- **EXTRACTED ENTRIES**
--- Start ---
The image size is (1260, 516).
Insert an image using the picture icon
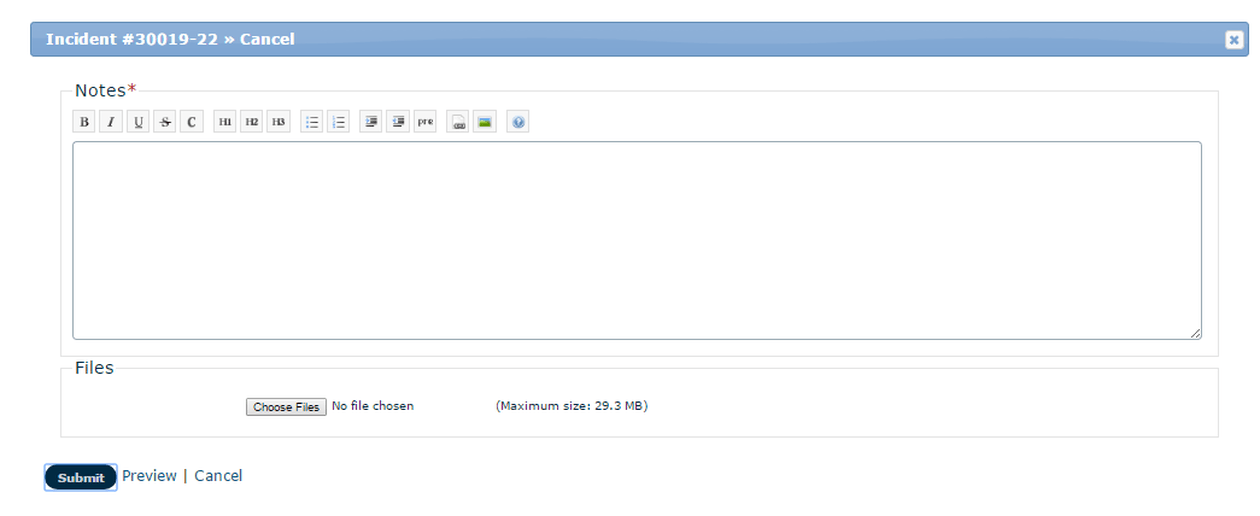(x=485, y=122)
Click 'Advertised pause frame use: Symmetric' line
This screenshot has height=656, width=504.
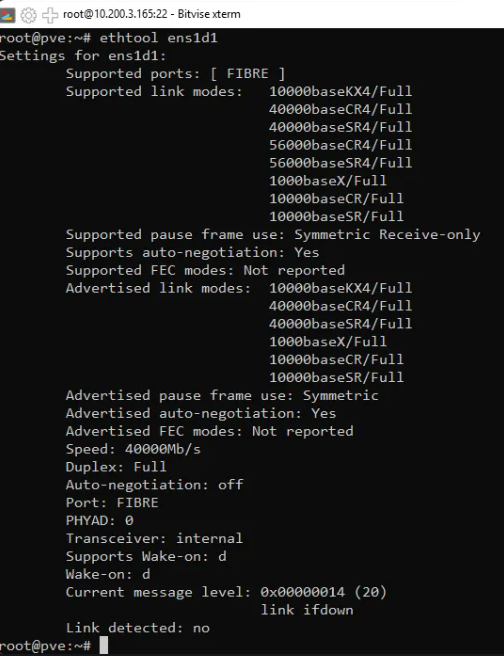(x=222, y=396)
--- End ---
- **INSTRUCTION**
Can you copy out all of the material above word for word, leaving the pictures out of your answer?

- **TASK OUTPUT**
The image size is (1260, 516).
Insert an image using the picture icon
(x=485, y=122)
Click 'Advertised pause frame use: Symmetric' line
This screenshot has height=656, width=504.
(x=222, y=396)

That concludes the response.